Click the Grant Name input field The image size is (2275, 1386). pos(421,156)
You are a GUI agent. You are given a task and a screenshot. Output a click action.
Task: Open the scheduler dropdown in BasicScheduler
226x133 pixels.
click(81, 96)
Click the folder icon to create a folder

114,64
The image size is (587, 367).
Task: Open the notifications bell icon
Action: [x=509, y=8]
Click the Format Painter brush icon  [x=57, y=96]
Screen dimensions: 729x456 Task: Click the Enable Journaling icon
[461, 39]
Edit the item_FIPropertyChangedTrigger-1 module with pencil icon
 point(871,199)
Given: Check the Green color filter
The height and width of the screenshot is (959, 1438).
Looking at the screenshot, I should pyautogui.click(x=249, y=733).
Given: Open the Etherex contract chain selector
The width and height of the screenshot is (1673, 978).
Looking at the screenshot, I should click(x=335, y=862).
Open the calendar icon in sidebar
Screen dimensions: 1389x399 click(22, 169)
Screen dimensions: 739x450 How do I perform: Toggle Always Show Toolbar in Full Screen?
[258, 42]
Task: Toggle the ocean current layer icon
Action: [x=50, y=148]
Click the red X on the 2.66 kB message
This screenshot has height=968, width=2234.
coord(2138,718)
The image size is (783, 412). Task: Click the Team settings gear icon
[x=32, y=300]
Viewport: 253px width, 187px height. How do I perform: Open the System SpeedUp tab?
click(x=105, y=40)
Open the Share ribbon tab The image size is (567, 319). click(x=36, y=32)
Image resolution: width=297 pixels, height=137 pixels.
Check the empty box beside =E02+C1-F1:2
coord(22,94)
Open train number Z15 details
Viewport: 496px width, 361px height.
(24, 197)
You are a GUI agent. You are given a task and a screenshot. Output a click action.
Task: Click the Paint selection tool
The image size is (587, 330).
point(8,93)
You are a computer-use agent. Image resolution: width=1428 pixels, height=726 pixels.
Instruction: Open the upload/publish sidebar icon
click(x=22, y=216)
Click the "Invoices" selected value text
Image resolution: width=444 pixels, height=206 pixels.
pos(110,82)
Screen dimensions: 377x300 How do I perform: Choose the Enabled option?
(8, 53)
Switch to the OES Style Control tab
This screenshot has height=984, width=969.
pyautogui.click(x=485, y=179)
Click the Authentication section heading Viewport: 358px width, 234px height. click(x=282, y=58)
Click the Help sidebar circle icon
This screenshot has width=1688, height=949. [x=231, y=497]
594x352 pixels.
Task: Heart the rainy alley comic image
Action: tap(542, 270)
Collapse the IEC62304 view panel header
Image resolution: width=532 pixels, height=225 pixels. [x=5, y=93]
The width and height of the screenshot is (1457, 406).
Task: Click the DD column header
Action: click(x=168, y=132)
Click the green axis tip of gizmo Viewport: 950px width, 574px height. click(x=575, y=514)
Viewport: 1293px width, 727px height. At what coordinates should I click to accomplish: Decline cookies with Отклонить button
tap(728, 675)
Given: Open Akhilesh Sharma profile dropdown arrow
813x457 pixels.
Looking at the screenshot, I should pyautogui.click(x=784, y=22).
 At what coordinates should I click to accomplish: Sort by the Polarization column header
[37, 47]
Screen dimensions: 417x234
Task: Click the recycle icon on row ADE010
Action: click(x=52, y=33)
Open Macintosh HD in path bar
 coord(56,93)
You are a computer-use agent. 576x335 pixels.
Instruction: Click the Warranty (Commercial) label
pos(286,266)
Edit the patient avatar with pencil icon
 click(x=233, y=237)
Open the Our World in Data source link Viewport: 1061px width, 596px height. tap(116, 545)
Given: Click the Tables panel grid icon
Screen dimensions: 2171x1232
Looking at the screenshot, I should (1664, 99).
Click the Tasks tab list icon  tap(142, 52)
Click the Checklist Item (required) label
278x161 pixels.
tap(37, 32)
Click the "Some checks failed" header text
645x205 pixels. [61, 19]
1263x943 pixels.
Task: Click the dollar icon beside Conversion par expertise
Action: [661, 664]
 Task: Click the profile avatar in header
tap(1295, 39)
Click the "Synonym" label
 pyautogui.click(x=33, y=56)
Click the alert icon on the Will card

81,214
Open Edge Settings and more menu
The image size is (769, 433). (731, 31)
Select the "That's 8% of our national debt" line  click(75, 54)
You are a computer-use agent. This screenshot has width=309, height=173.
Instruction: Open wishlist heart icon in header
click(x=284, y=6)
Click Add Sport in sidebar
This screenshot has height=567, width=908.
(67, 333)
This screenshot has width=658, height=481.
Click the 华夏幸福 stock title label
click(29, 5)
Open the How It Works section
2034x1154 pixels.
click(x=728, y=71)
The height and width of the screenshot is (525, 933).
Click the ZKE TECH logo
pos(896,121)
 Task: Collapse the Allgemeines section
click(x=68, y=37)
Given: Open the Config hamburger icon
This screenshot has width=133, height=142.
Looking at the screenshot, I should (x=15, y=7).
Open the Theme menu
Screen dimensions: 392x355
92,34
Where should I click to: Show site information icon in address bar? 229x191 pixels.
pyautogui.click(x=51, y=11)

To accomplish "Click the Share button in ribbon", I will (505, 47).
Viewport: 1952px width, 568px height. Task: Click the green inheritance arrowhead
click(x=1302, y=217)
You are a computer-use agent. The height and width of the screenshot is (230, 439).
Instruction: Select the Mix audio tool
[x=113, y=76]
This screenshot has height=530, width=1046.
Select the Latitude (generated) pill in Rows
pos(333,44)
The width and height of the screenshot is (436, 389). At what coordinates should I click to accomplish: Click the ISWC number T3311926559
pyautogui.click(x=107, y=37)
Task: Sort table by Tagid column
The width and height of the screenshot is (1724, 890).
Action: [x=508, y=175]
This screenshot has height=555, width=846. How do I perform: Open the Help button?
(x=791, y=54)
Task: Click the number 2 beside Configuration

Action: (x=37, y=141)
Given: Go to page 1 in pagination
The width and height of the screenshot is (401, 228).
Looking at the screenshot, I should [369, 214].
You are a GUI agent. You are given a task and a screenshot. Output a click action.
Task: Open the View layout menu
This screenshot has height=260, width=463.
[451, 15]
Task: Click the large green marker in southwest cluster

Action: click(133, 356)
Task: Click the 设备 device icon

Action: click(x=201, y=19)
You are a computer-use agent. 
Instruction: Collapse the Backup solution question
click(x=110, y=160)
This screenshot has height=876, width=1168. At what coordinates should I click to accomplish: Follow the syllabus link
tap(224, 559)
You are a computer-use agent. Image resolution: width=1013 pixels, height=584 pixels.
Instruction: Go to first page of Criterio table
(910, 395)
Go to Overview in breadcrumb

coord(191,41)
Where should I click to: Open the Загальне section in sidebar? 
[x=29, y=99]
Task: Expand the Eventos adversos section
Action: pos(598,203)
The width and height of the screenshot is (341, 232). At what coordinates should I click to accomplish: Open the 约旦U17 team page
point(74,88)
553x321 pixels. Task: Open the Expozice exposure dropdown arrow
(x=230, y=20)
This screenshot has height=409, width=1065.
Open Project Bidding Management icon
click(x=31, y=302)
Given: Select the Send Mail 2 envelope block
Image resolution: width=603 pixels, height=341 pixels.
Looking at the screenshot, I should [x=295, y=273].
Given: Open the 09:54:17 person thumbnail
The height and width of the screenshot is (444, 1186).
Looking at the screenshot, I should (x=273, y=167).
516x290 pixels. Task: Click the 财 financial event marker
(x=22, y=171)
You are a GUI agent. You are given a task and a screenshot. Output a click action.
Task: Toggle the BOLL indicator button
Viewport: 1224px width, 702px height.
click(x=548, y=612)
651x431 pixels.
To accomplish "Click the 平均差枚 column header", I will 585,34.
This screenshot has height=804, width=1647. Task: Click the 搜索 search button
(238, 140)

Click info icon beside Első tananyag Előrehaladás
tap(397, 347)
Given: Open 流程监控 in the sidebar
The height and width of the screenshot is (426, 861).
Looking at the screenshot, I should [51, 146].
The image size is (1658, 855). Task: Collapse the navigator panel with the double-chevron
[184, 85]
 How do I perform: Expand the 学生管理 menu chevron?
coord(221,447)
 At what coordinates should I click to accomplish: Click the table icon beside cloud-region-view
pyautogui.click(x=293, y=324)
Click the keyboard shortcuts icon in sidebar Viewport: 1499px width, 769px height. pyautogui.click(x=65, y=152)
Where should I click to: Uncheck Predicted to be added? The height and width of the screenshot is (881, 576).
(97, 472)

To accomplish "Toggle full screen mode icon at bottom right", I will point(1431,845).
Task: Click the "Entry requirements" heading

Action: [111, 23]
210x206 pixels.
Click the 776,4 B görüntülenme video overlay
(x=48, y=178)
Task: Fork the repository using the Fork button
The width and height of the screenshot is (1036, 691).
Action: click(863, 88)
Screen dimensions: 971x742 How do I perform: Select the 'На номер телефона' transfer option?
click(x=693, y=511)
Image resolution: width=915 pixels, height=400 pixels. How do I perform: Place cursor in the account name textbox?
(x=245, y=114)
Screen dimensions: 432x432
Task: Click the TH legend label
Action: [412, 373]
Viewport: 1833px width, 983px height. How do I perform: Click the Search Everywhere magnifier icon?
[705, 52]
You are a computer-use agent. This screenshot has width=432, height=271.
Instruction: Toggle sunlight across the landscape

§ Goal
Return the records from the line containing "The image size is (783, 412)." through the line containing "Click the Authentication", reproducing every line unchanged.

§ Exercise answer
The image size is (783, 412). Task: Click the Team settings gear icon
[x=32, y=300]
Viewport: 253px width, 187px height. How do I perform: Open the System SpeedUp tab?
click(x=105, y=40)
Open the Share ribbon tab The image size is (567, 319). click(x=36, y=32)
Image resolution: width=297 pixels, height=137 pixels.
Check the empty box beside =E02+C1-F1:2
coord(22,94)
Open train number Z15 details
Viewport: 496px width, 361px height.
(24, 197)
You are a GUI agent. You are given a task and a screenshot. Output a click action.
Task: Click the Paint selection tool
The image size is (587, 330).
point(8,93)
You are a computer-use agent. Image resolution: width=1428 pixels, height=726 pixels.
Instruction: Open the upload/publish sidebar icon
click(x=22, y=216)
Click the "Invoices" selected value text
Image resolution: width=444 pixels, height=206 pixels.
pos(110,82)
Screen dimensions: 377x300 How do I perform: Choose the Enabled option?
(8, 53)
Switch to the OES Style Control tab
This screenshot has height=984, width=969.
pyautogui.click(x=485, y=179)
Click the Authentication section heading Viewport: 358px width, 234px height. click(x=282, y=58)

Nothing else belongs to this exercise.